Ce succès est articulé autour d’un engagement singulier de la puissance publique depuis près de 50 ans. La mise en place du programme Yozma dans les années 1990 a contribué au développement du capital risque. Les incitations fiscales sont nombreuses pour les entreprises High Tech. D’autres dispositions favorisent ce dynamisme, telles que la culture du risque et de l’entrepreneuriat ou encore la formation du capital humain (des cours de codage sont proposés dès le secondaire). L’étroitesse du marché intérieur et “l’insularité” d’Israël (face à ses pays voisins ayant une certaine discordance d’un point de vue culturel, économique et politique) encouragent par ailleurs l’internationalisation des start-ups.

Israël, un environnement contraignant

Cependant, l’écosystème Israélien fait face à plusieurs défis.
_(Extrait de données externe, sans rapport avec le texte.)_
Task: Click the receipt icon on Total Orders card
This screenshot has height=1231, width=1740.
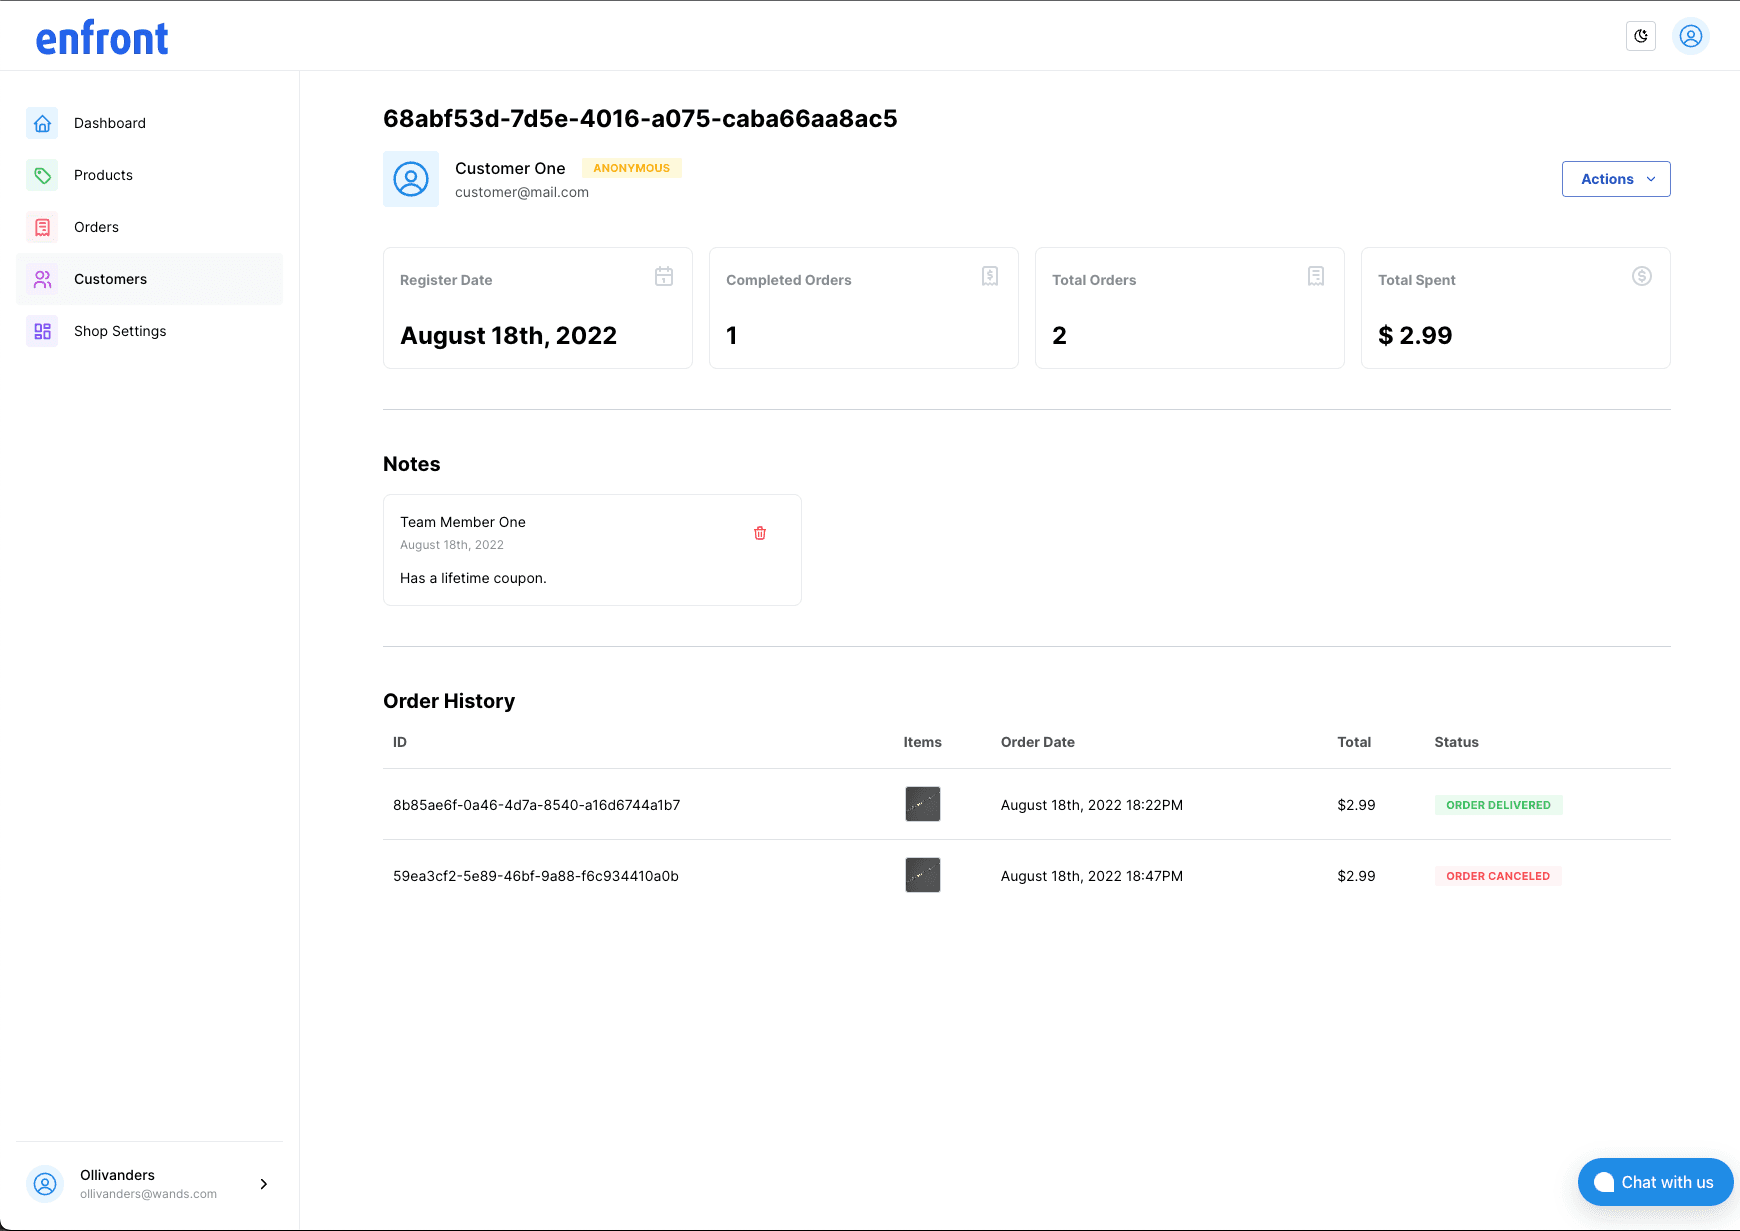Action: pyautogui.click(x=1315, y=276)
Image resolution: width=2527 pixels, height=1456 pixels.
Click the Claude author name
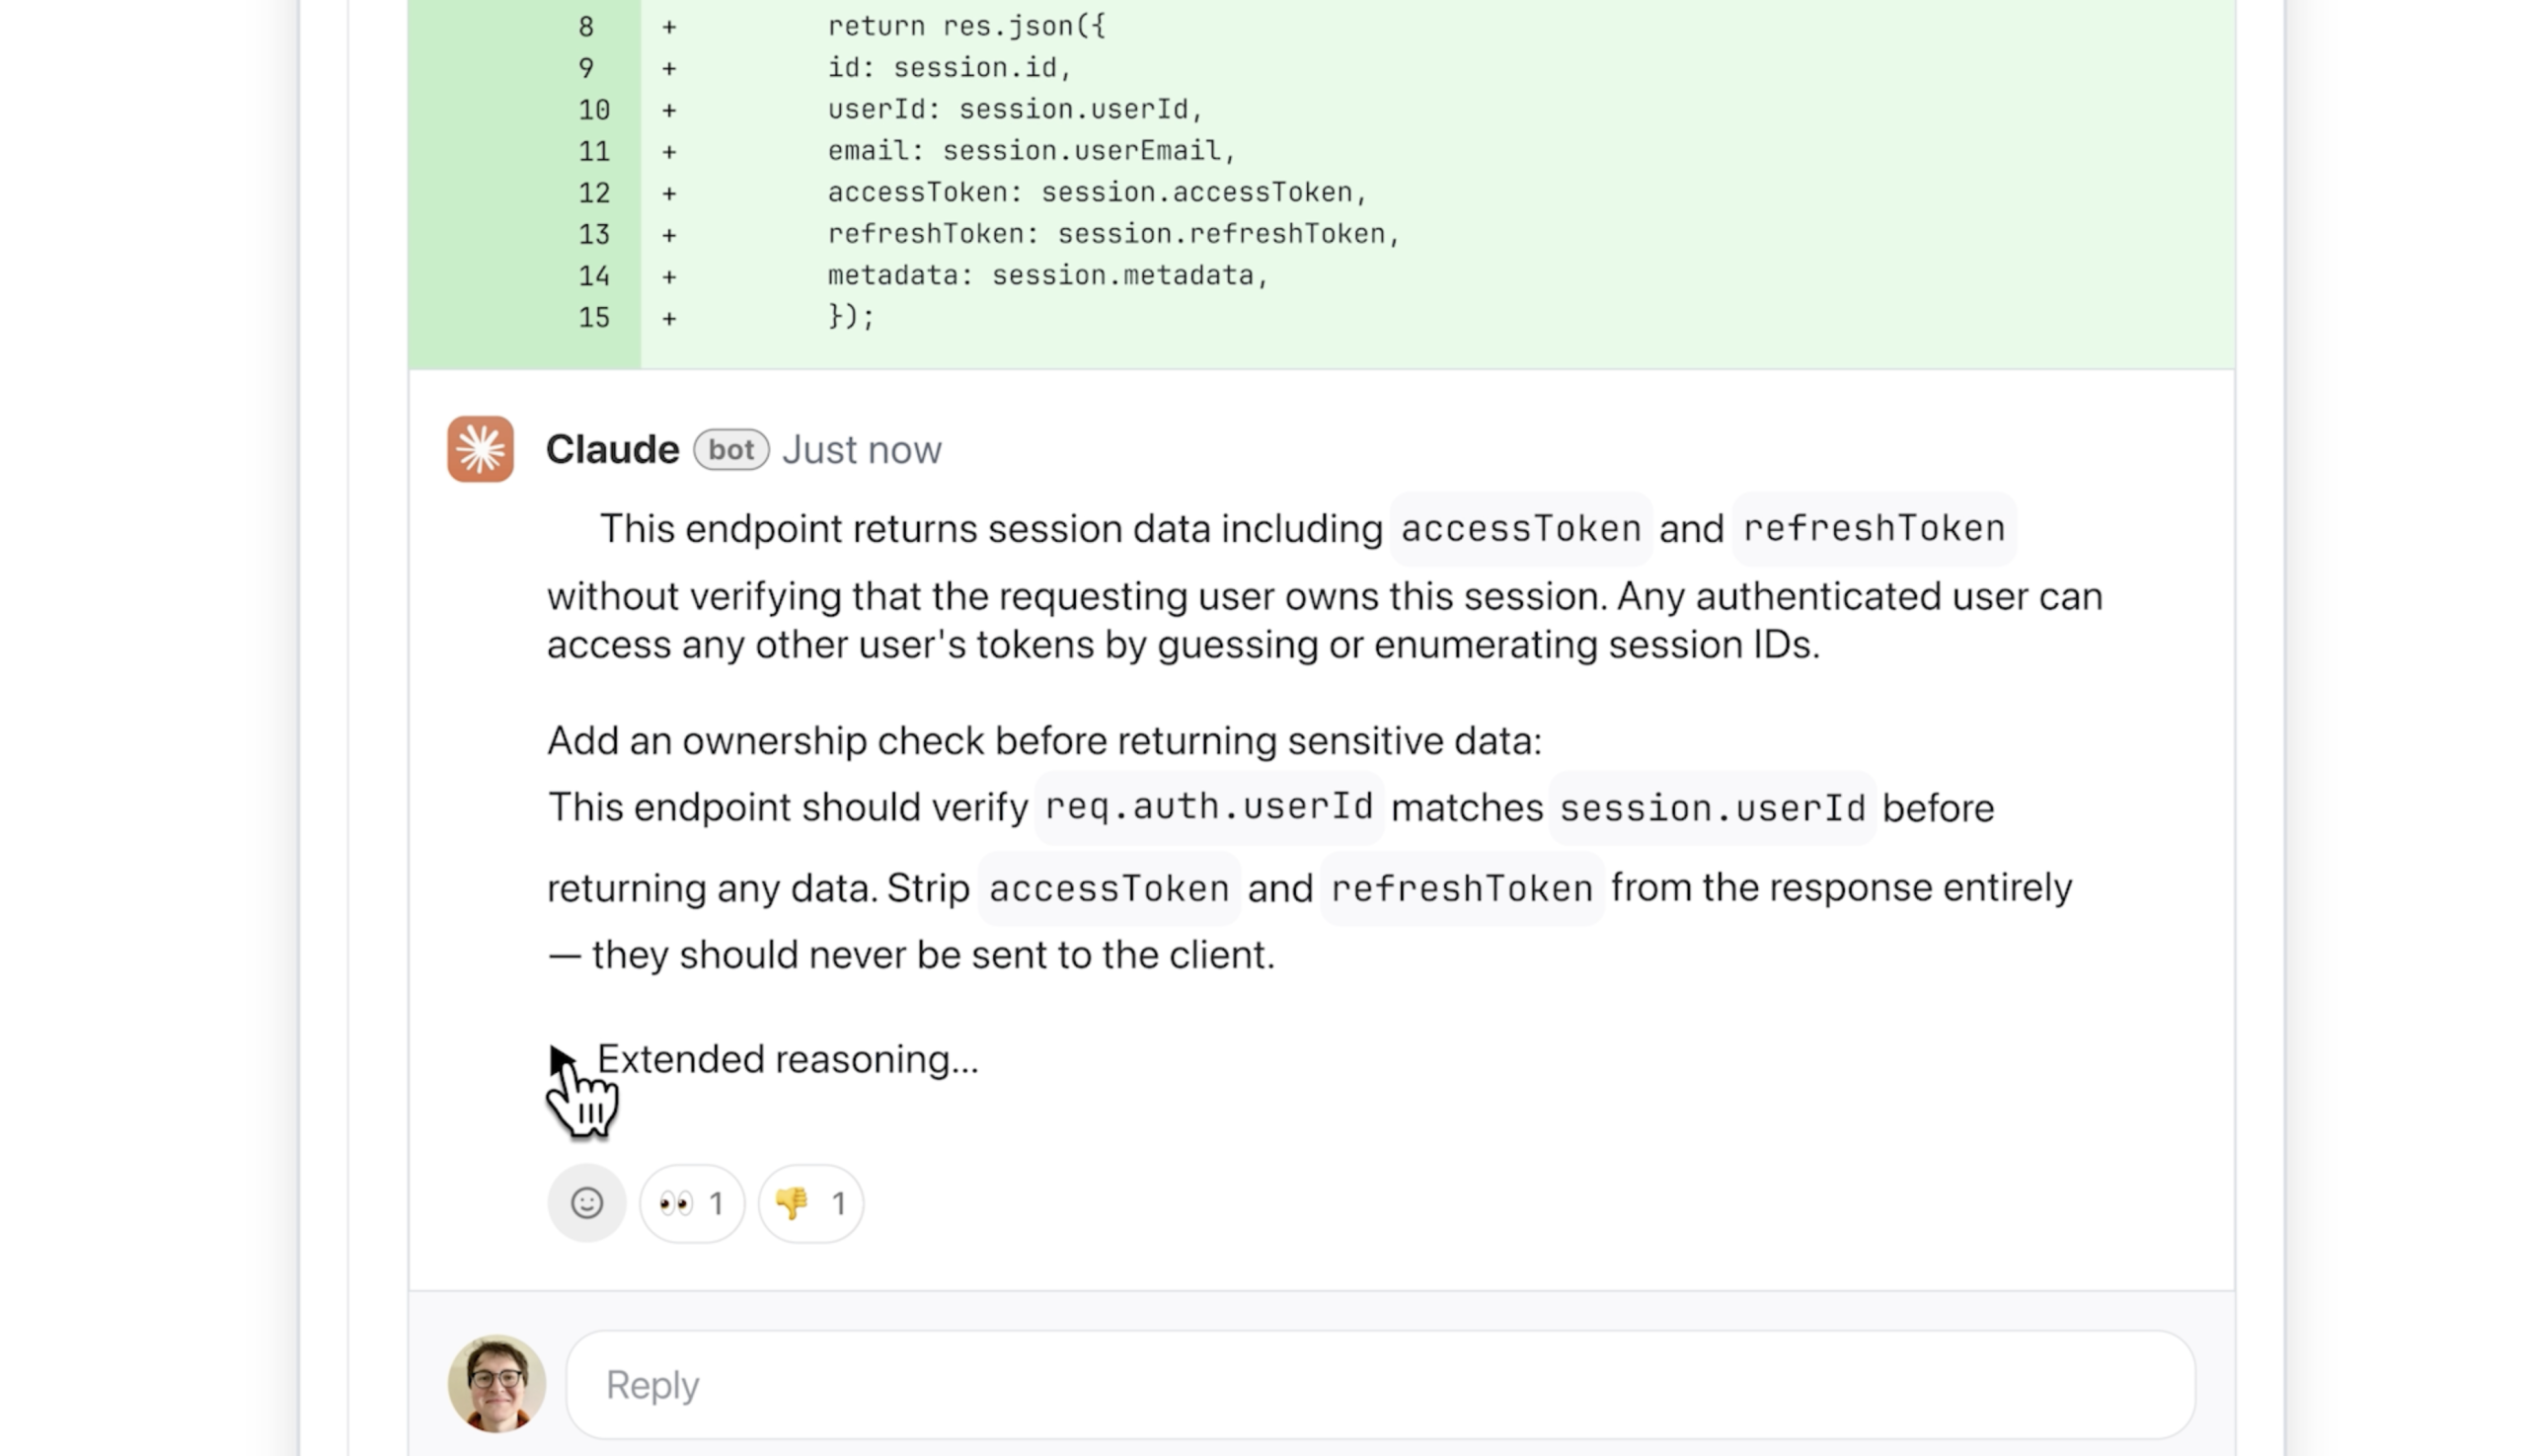coord(613,449)
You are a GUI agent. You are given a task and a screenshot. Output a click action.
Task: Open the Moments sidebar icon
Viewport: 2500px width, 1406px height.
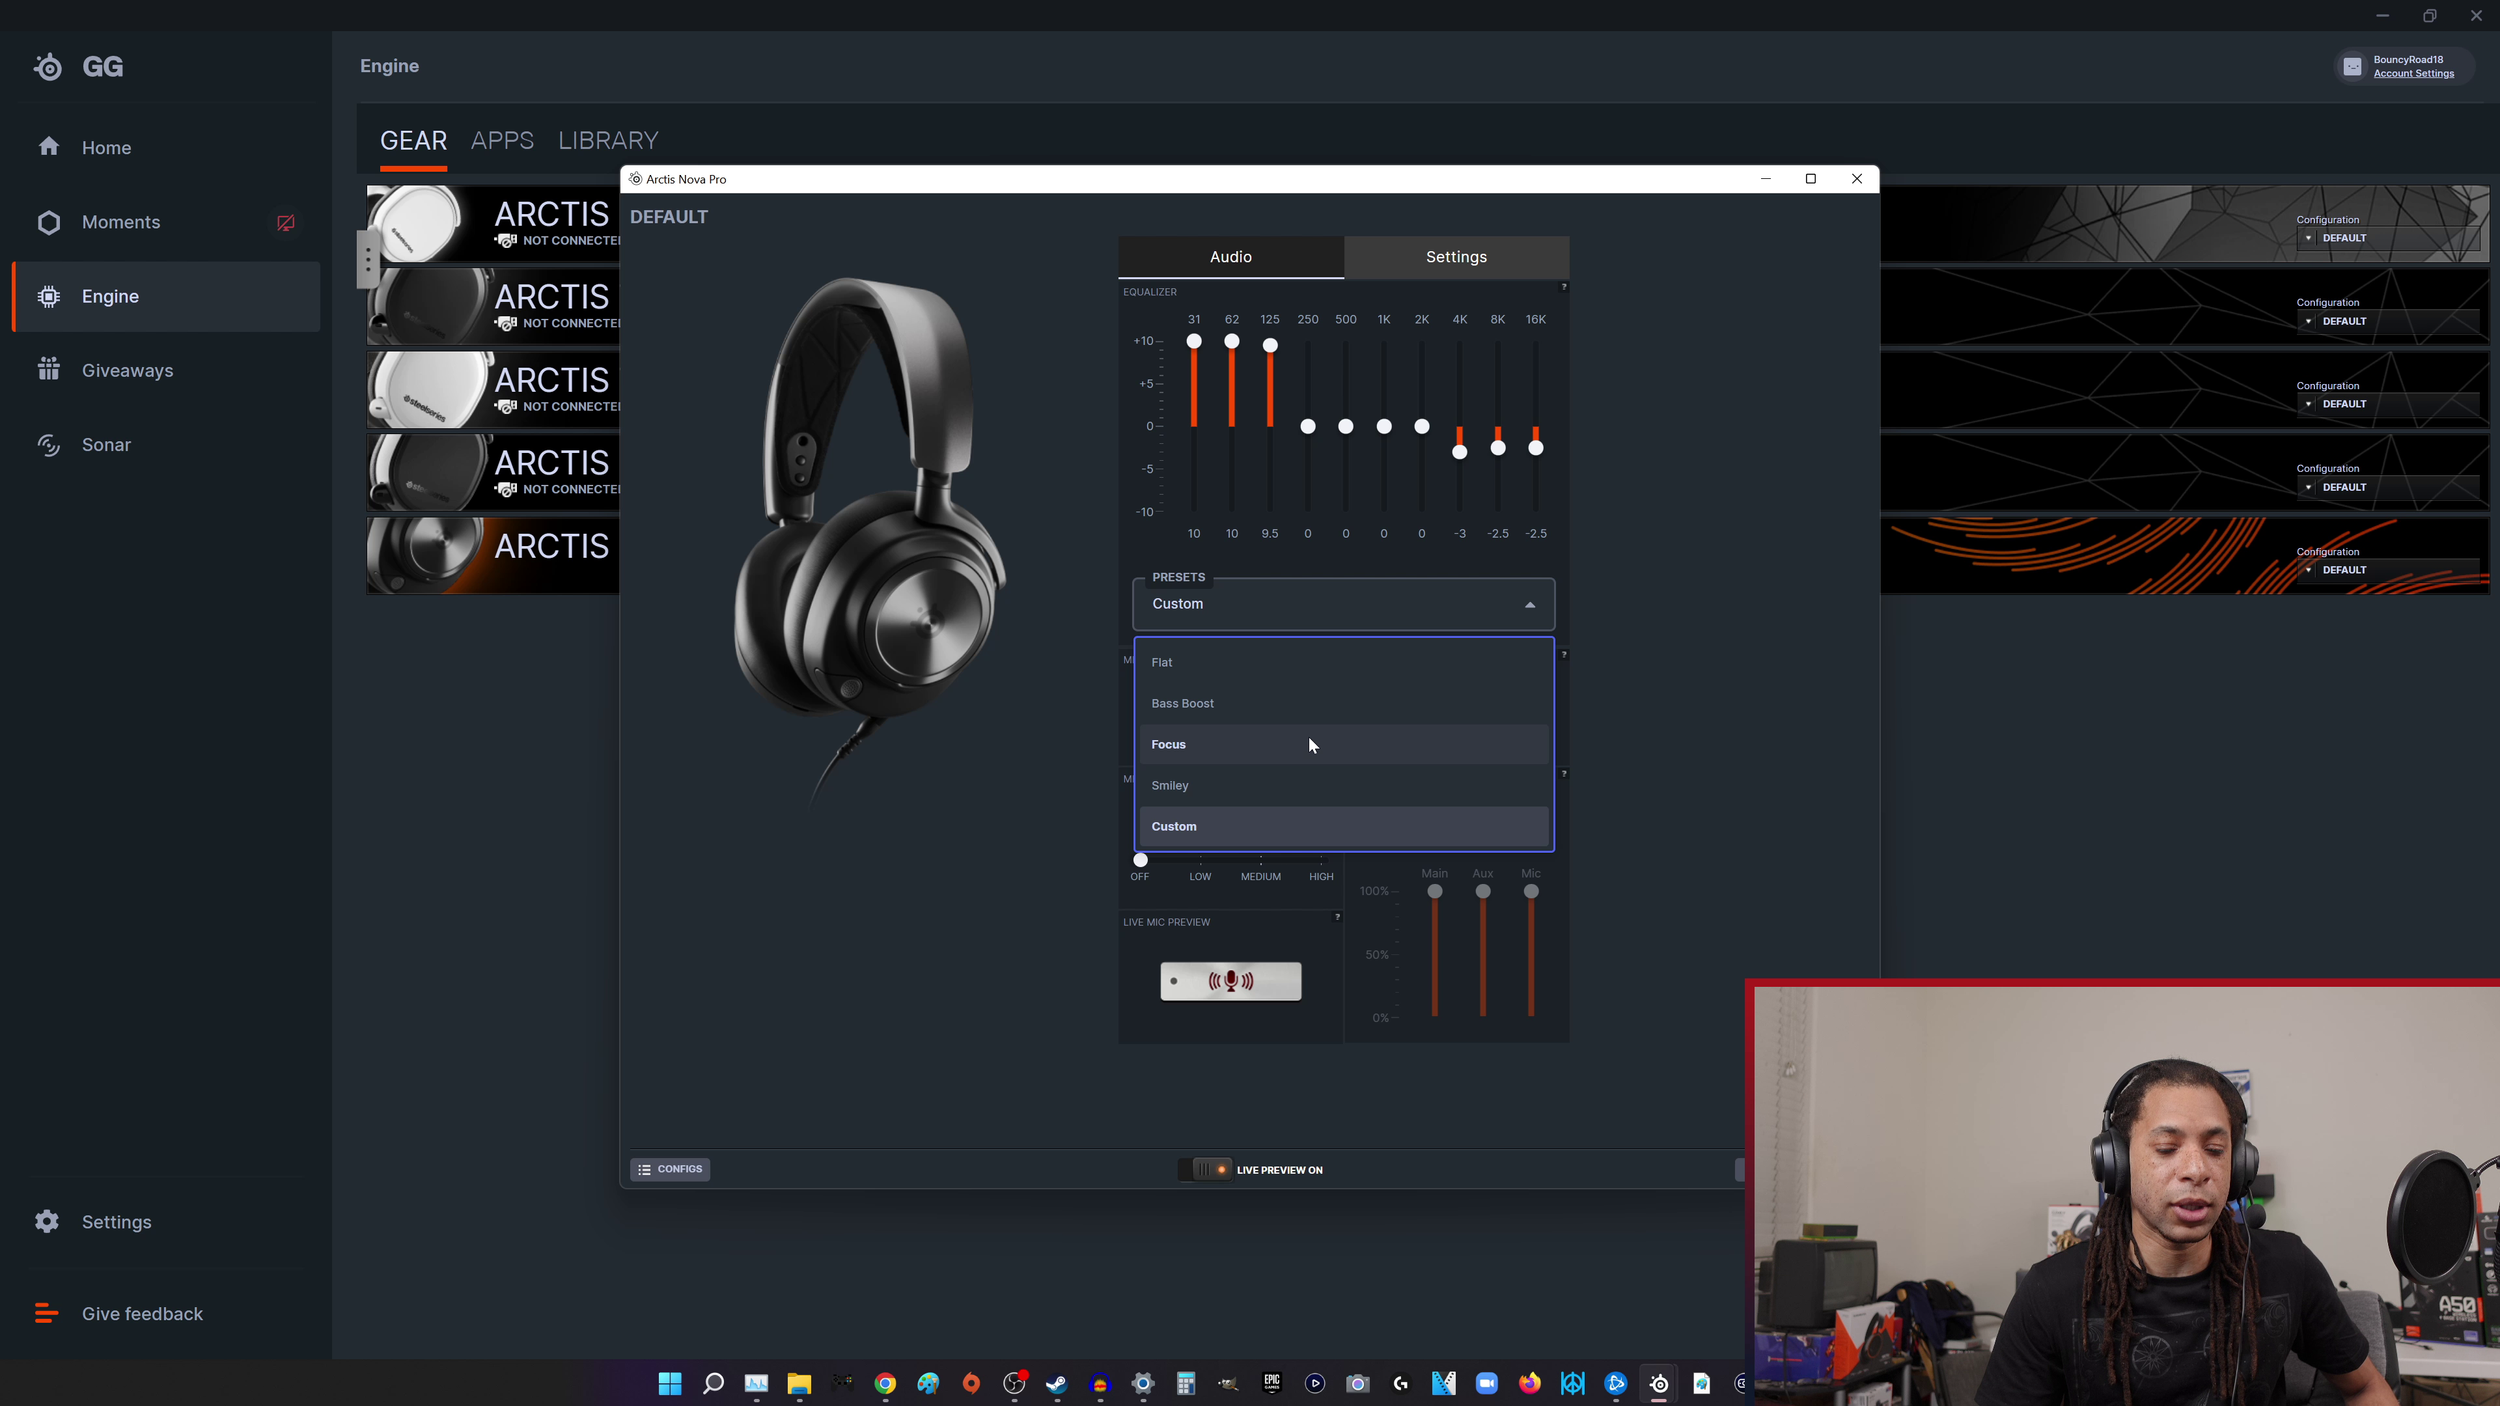click(48, 222)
Le secteur high tech fonctionne en vase clos et ne profite pas à toute la population locale. La dépendance vis-à-vis des financements étrangers est également une fragilité. En effet, si le montant moyen des sorties a augmenté au cours des dernières années, leur précocité reste une source d’inquiétude.

L’innovation israélienne s’est construite parallèlement à l’autosuffisance de cet État qui cherche depuis sa genèse à se légitimer auprès de la communauté internationale : assurer sa sécurité dans un pays entouré d’adversaires, faire pousser des cultures sur une terre hostile, trouver de l’eau en plein désert. Un chiffre incroyable mais vrai permet de visualiser cette nécessité pour l’Etat Hébreu de se suffire à lui-même et de faire de la défense un domaine stratégique : Une start-up sur quatre dans le monde qui a levé des fonds dans la cybersécurité est basée à Tel-Aviv.

Vous l’aurez compris, la pépinière qu’est aujourd’hui Israël est née de la nécessité pour cet état de compenser ses faiblesses territoriales. Un état dispersé, avec des frontières encore floues partagées avec la Cisjordanie, et qui ne fait pas l’unanimité à la fois auprès de ses pays voisins comme de la communauté internationale.

Évidemment, je rappelle que les performances passées ne préjugent pas des performances futures, elles ne sont pas constantes dans le temps et ne constituent en aucun cas une garantie future de performance. Néanmoins, les principaux pays cités (Inde, Suède, Israël) constituent, à mon sens, toujours des viviers favorables pour l'expansion des entreprises cotées.